:: Entries supplied ::

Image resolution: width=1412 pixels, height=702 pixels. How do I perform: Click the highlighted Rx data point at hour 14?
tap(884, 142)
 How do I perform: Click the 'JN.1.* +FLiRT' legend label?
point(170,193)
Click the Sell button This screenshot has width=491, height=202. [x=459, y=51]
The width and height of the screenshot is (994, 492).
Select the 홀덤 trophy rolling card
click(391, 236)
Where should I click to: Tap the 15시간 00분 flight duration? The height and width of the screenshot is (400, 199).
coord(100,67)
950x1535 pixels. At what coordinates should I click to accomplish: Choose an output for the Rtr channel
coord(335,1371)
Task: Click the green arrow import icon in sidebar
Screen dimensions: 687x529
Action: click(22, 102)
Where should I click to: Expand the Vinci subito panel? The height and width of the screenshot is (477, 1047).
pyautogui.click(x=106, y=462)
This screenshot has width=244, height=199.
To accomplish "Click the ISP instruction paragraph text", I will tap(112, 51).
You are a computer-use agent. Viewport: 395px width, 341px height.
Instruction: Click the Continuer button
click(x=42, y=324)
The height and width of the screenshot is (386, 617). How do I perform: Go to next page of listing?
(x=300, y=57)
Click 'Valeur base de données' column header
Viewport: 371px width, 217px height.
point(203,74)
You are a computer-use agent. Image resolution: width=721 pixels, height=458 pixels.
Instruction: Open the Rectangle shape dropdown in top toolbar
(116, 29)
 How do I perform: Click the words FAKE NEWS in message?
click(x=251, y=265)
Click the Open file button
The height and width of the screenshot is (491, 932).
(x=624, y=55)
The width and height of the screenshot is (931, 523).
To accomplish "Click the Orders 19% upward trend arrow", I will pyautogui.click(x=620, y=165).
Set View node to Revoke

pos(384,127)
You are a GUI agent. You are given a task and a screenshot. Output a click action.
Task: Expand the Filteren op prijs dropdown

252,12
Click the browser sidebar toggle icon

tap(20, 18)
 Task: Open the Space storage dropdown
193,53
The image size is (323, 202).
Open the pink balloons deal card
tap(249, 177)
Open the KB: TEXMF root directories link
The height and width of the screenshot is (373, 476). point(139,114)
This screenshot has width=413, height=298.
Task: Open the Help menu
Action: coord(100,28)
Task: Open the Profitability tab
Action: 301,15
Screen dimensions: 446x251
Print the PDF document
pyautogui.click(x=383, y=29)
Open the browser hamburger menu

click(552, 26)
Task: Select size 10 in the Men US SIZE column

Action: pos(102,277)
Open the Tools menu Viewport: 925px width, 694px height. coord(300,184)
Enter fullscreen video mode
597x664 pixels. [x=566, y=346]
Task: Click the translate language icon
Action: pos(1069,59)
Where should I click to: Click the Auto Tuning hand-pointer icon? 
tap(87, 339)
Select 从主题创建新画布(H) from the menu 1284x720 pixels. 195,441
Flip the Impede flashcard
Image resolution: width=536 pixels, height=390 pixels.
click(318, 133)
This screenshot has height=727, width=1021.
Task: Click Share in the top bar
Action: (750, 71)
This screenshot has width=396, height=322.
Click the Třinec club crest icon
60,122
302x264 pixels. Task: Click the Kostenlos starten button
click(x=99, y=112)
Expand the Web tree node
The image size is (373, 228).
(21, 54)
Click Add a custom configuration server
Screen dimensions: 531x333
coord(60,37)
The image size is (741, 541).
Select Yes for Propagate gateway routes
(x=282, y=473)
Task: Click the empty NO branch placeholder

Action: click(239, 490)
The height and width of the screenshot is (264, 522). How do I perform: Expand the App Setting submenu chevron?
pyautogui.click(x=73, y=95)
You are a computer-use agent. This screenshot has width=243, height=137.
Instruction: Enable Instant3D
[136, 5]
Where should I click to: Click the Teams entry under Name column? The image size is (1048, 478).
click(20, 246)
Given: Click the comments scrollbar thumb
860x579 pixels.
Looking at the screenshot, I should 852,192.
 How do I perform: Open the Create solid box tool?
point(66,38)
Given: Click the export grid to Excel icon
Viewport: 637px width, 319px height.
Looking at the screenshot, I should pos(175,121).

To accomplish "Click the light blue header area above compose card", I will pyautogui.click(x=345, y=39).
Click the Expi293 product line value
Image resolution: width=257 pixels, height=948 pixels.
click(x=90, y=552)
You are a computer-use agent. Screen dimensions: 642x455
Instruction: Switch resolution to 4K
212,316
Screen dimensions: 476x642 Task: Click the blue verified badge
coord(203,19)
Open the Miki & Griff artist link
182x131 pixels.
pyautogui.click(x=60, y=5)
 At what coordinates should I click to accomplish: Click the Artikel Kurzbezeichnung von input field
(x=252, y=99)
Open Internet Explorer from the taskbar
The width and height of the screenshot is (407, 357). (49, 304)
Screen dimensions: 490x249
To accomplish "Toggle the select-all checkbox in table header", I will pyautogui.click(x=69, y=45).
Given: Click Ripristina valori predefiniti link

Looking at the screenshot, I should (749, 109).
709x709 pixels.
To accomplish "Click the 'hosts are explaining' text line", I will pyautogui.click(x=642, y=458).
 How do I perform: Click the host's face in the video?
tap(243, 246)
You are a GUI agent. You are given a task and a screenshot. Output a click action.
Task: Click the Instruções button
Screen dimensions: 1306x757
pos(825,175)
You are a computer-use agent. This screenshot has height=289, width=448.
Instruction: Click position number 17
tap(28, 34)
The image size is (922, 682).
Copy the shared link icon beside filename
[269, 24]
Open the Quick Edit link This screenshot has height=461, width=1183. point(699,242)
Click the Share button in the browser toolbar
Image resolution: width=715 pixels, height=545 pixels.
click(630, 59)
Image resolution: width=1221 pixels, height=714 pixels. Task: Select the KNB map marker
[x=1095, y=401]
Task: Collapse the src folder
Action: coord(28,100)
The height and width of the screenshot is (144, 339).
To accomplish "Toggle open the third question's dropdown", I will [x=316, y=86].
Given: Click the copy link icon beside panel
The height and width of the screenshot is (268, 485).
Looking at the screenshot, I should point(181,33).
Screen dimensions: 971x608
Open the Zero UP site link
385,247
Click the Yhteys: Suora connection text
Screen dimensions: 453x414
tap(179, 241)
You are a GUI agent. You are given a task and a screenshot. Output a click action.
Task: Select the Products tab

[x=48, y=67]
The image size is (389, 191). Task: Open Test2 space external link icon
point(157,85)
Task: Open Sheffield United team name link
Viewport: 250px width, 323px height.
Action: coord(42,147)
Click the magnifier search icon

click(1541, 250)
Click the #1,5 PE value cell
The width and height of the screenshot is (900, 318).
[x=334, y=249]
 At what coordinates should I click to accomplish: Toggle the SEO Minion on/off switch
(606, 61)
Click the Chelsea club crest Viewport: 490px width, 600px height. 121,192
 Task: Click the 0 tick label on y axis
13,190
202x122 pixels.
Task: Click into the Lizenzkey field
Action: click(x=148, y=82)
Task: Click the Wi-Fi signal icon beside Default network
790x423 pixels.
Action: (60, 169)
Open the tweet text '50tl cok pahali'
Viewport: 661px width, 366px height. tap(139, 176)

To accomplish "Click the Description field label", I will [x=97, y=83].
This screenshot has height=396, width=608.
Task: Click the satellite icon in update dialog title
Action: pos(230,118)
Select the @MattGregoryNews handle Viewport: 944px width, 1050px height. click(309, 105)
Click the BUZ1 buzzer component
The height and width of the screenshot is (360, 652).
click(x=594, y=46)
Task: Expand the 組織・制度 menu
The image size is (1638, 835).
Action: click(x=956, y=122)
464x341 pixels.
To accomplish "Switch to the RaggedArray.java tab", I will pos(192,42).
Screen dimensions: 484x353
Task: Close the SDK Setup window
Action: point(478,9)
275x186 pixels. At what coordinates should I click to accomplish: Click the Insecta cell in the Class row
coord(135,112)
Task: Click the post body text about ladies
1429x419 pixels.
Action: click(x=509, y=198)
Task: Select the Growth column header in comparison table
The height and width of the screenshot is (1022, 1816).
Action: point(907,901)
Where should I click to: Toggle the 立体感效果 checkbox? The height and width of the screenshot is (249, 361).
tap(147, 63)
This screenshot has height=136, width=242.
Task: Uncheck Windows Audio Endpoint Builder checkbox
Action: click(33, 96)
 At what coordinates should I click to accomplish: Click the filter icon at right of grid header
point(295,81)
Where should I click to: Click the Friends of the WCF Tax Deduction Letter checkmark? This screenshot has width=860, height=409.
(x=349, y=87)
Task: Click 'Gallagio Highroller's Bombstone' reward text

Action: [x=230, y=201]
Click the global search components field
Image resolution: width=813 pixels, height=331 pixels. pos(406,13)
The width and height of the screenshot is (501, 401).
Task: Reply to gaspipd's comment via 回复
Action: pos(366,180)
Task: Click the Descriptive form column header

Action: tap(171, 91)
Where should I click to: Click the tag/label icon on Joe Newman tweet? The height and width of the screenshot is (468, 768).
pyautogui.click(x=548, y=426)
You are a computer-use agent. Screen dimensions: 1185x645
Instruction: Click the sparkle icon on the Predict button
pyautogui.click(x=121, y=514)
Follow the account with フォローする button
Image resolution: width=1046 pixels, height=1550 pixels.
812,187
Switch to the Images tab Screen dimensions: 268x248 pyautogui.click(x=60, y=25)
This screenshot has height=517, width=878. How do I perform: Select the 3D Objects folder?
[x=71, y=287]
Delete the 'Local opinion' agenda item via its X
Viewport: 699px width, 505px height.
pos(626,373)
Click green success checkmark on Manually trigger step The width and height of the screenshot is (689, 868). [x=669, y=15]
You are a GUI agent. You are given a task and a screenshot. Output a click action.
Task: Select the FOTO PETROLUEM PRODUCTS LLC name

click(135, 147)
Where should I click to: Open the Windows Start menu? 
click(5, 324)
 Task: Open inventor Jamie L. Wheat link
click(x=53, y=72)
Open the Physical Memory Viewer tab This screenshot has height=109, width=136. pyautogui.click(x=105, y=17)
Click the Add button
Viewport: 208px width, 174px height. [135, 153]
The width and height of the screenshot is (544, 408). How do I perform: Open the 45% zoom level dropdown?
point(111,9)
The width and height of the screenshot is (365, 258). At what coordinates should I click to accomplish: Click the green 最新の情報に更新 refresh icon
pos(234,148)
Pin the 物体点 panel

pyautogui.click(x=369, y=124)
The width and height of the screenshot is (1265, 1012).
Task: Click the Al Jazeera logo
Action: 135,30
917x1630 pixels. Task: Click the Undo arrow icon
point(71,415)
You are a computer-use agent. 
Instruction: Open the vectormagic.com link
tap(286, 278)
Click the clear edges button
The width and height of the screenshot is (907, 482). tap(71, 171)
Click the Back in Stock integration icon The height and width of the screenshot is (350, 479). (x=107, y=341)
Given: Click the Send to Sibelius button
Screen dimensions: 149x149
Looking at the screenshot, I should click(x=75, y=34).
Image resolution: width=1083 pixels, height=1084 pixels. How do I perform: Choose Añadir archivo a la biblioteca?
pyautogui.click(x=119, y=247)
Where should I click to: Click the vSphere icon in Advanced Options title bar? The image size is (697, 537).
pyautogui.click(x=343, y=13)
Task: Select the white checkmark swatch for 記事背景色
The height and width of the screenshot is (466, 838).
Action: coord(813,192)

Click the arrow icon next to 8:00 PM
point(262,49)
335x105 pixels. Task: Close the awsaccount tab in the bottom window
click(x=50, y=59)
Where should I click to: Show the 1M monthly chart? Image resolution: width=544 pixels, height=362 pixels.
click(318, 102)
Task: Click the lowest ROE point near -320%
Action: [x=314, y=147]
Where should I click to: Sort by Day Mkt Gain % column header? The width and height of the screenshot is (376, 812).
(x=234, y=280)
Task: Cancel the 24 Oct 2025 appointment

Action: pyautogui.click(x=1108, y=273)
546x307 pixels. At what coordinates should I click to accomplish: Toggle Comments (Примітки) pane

:::

■ **Try it**: Give back every line from the beginning of the records through the line holding "This screenshot has width=244, height=199.", exactly as it reads, and leave out the rest.

■ **Answer space**:
Image resolution: width=1412 pixels, height=702 pixels. How do I perform: Click the highlighted Rx data point at hour 14?
tap(884, 142)
 How do I perform: Click the 'JN.1.* +FLiRT' legend label?
point(170,193)
Click the Sell button This screenshot has width=491, height=202. [x=459, y=51]
The width and height of the screenshot is (994, 492).
Select the 홀덤 trophy rolling card
click(391, 236)
Where should I click to: Tap the 15시간 00분 flight duration? The height and width of the screenshot is (400, 199).
coord(100,67)
950x1535 pixels. At what coordinates should I click to accomplish: Choose an output for the Rtr channel
coord(335,1371)
Task: Click the green arrow import icon in sidebar
Screen dimensions: 687x529
Action: click(22, 102)
Where should I click to: Expand the Vinci subito panel? The height and width of the screenshot is (477, 1047).
pyautogui.click(x=106, y=462)
This screenshot has width=244, height=199.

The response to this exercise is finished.